Capital-protection schemes were among the many schemes that were launched in the previous boom with the sole objective of gathering assets. Moneylife was the only publication to have pointed out holes in different kinds of funds.
Indeed, the Moneylife analysis of best fund houses is based on a four-factor model, in which fund houses get a negative weight for launching too many schemes. We even analysed how badly these fancy schemes perforrmed in a cover story titled 'Fancy Funds, Average Returns.'
After four years, SEBI has now found that in many NFOs, these schemes are either too complex for the tastes of average investors, their strategies involve substantial risk or that their names would create confusion in the minds of investors. You wish SEBI were more proactive then. In fact, SEBI was in a mood to side with the industry-and not investors.
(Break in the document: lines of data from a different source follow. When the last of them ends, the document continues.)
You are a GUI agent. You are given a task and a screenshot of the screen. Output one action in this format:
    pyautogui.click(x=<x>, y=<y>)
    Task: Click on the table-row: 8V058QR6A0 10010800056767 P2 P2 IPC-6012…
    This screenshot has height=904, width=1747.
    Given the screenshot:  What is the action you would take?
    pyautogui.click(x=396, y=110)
After our article was published, the letter from SEBI argued that we had made baseless allegations. Its only lame reason: "A higher proportion of debt securities (especially secured debt instruments) normally stand to guard against capital erosion vis-a-vis equity instruments that are more prone to market forces. Thus, the strategies chosen by some of the fund houses are, prima facie, not questionable."
Clearly, SEBI was not willing to bother about a situation where the debt part loses value and the "capital-protection" falls apart.
Moneylife had replied to SEBI saying that that "the English meaning of 'capital protection' is just that and it can come about only when a portfolio is completely insulated from the ups and down of securities. The fund industry assumes that both equities and debt will go up forever. Templeton's advertising hoardings also convey this impression to the investors. Surprisingly, SEBI subscribes to this view too. It is interesting to note that four years later SEBI has woken up to the ills of fancy NFOs, including that of capital-protection ones."
For long, NFOs have been the quintessential 'cash-cow' for fund companies, who have milked the same quite generously to pile up more assets under management (AUM). Particularly, the boom period leading up to 2007 witnessed frenzied activity as asset management companies (AMCs) churned out a flurry of NFOs in a bid to capture volumes in a rising market scenario. However, this largely came at the expense of product and service quality.
It has taken a long time for SEBI to wise up. Over the last four years, Moneylife has written numerous articles about the various strategies adopted by fund companies to grab investors' attention. Fancy product names, complex strategies, new product launches during a market rally etc were quite the norm in the industry. Fund companies were actively encouraging distributors to advise investors to sell their existing funds and subscribe to NFOs. They shamelessly enticed investors with the logic that NFOs were priced at Rs10-supposedly much cheaper-than-existing units-when actually the issue price of NFOs is meaningless.
The fact remains that SEBI supported the fund houses during this period by allowing shoddy offer documents to pass through its doors unchecked. Some would even argue that SEBI was a willing participant in this situation. A distributor recently commented on our website, "Of course, AMCs have played a big role by bringing out redundant NFOs but all of them have been sanctioned by SEBI and have SEBI's blessings. As long as the going was good SEBI was not bothered but when markets corrected, SEBI and AMCs shifted blame to IFAs (independent financial advisors), who were an easy target".
In the meantime, thousands of investors have fallen prey to the poorly conceived schemes floated by fund companies. It would have been better if SEBI felt 'concerned' about investors long ago, especially when there were repeated reports by Moneylife pointing out the abuses as they were happening.